The bed was made and I went to the bathroom. I barely recognised myself in the mirror. My eyes were like black holes; my face was white. I didn't look sad... I just looked lost. There wasn't a person in there any more. I brushed my teeth but I caught my gum with the bristles and spat blood into the sink. Red blood against the white porcelain.

I retched over the toilet but I hadn't eaten anything and I couldn't be sick. I brushed my teeth again anyway and swallowed some water from the tap. When I went back into the living room all the lights were off. They had gone to bed. I lay down on the couch and closed my eyes – but I had to open them, it was the same as before. The same, except there was no strong, beautiful, kind woman sitting beside me to hold me tight and make me feel safe. I was alone. It was cold. I felt the heater; it was on. I burrowed further under the blankets Sheila had given me and tried to be grown up. I was eighteen, I was an adult. I felt like a tiny child. I wondered if there was a monster in the closet, or maybe under my bed.

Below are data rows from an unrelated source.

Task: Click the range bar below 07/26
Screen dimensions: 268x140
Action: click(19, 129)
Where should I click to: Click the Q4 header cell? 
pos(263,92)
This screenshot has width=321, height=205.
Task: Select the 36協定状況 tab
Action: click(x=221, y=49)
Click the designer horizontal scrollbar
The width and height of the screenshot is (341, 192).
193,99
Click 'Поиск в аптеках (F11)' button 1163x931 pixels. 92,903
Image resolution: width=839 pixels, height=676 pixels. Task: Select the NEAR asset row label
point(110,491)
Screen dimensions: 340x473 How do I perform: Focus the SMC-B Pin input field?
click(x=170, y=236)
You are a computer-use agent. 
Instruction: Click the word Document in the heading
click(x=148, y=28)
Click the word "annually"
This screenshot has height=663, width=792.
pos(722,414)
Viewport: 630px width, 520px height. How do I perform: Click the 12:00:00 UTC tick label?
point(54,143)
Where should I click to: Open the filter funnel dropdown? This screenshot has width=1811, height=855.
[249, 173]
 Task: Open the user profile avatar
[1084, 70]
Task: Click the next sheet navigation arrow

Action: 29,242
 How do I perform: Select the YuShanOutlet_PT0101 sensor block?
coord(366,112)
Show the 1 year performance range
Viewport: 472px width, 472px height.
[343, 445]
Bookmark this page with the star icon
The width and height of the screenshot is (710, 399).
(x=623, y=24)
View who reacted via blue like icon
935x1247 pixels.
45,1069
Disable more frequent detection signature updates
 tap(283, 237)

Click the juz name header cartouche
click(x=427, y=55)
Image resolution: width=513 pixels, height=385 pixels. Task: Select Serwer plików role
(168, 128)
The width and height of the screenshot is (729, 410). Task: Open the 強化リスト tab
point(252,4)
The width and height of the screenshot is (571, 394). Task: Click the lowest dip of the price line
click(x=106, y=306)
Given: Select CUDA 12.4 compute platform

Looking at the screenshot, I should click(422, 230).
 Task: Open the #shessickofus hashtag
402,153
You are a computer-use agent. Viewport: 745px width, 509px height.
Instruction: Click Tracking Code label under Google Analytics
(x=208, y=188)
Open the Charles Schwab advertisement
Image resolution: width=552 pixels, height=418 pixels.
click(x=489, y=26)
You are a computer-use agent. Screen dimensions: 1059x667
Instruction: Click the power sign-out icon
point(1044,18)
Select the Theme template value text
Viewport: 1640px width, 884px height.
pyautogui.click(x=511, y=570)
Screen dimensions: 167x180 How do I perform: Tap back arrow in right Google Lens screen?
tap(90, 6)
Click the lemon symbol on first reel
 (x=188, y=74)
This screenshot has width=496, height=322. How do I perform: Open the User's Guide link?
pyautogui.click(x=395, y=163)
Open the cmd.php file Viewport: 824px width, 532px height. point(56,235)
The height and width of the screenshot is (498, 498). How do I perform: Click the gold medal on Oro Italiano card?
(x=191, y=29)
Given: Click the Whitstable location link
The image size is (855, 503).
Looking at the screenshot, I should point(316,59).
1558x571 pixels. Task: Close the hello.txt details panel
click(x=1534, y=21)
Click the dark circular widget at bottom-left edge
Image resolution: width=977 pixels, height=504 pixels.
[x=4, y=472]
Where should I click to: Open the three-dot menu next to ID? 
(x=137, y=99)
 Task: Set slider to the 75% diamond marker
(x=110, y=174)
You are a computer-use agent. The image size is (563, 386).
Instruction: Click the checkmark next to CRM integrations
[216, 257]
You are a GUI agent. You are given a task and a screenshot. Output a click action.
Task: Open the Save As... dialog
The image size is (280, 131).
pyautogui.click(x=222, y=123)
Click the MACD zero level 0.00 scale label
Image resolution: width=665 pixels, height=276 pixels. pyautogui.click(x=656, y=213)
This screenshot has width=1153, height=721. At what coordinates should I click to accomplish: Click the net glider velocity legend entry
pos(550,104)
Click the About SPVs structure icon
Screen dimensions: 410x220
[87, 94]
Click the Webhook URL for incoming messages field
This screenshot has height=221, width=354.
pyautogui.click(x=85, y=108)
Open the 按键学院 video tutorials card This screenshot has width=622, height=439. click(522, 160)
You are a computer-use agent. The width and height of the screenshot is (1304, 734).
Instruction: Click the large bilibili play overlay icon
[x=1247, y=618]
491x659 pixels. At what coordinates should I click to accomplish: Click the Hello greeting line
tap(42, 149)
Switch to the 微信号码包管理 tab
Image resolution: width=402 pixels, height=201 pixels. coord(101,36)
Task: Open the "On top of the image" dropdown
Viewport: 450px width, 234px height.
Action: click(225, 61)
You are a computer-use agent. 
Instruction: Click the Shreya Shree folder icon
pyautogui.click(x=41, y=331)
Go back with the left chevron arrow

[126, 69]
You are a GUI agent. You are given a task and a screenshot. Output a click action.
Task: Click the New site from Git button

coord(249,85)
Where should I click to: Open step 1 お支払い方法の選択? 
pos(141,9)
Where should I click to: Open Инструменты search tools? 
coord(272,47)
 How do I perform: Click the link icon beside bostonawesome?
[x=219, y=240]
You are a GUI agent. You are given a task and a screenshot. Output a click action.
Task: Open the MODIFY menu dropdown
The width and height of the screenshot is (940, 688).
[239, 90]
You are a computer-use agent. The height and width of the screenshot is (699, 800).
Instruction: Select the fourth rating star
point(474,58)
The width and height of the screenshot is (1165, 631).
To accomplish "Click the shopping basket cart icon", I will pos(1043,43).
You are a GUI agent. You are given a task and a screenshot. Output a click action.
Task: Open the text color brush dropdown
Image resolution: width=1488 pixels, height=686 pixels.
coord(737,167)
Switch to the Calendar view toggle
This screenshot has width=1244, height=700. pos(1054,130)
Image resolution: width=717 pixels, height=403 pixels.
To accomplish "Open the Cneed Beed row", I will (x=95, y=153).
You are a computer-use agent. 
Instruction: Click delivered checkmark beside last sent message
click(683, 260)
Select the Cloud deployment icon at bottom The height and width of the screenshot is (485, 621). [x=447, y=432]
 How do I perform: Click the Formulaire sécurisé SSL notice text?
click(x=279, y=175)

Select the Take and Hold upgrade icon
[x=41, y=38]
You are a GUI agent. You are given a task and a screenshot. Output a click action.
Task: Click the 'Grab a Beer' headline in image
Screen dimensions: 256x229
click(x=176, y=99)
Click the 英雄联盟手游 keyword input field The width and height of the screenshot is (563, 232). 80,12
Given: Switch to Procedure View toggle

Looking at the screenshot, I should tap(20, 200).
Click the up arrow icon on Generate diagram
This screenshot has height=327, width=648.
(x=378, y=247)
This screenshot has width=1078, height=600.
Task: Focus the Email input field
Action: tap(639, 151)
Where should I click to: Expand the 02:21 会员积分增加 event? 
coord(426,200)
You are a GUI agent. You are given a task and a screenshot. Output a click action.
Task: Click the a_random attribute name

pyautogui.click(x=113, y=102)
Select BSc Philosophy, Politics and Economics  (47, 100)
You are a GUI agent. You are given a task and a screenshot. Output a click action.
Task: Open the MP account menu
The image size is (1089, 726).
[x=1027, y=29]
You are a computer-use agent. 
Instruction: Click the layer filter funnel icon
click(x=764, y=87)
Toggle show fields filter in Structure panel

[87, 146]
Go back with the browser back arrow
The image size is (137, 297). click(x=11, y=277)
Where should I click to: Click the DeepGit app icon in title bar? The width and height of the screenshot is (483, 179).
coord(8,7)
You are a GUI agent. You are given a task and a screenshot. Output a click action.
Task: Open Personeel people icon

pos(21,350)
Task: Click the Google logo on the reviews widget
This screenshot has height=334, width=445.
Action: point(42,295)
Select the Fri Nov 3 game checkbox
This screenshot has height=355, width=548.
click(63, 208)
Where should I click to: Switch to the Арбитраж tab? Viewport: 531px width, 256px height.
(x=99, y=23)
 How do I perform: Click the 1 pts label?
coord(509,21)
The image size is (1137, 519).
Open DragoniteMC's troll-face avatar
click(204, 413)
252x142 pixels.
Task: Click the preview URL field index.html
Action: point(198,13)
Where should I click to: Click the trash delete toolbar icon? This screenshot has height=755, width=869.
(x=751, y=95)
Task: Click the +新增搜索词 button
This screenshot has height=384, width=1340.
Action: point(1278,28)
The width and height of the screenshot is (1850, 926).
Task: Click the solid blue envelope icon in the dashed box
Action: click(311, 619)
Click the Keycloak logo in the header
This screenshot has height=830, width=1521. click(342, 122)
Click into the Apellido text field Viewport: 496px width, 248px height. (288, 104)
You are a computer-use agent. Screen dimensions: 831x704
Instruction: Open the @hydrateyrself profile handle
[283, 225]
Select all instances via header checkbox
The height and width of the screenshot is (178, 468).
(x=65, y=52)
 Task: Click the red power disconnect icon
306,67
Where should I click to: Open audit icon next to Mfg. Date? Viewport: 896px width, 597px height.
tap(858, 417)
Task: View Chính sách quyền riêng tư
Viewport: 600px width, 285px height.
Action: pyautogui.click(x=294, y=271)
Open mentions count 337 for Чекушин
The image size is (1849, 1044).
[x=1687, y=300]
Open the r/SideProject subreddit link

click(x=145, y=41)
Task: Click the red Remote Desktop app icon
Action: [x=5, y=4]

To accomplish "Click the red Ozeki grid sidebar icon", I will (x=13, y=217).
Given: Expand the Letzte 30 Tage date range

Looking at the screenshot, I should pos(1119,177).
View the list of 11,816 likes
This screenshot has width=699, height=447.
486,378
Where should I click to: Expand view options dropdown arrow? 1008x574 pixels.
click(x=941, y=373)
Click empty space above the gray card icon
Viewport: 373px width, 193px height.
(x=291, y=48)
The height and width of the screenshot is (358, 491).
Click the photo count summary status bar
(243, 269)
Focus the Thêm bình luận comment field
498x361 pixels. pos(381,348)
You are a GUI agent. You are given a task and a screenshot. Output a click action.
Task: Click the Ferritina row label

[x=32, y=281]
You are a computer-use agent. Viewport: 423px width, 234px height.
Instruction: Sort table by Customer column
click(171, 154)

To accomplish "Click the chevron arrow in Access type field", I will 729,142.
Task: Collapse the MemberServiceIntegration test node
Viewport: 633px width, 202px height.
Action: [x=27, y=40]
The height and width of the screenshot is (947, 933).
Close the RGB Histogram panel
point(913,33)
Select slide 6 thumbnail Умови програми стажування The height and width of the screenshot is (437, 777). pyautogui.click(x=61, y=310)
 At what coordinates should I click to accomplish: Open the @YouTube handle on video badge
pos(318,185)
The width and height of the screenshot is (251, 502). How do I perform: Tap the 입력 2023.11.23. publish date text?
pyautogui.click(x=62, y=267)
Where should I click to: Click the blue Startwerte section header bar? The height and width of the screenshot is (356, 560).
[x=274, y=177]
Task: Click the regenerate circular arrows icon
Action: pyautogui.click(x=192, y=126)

I still wasn't crying. Maybe I just didn't believe it yet. Or maybe I was the monster, a soulless creature who didn't feel a thing.

I looked up at the ceiling. I was exhausted. I tried to stay as still as I could, I don't know why. Eventually my eyelids drooped and I couldn't lift them again...

* * *

A/N: Thanks for reading, please review! I know it's different but I have a ton of Caskett stories already and I just had this idea and wanted to put it down...


	2. Chapter 2

2

She wasn't dead. She wasn't! It had all been a dream! I ran into the apartment after school and there she was, sitting on the couch with her laptop. She didn't even look up when I came in. Definitely her then. I grinned and pulled her into a bone crushing hug. She laughed, surprised.

"Hey, Anna. What's this all about?" she asked. I wiped the tears from my cheeks and held her close.

"I... I had a dream."

She helped me to brush the tears away and laughed.

"A dream at school?"

"A... I guess it must have been on the bus," I said. She laughed again.

"Oh Anna, you're so harebrained! I love you darling," she added, kissing the top of my head.

"I love you too," I said quietly. I hugged her again and she kept her arms around me. But then there was something wet against my stomach. I looked down, confused. Had she been holding a drink? It was warm...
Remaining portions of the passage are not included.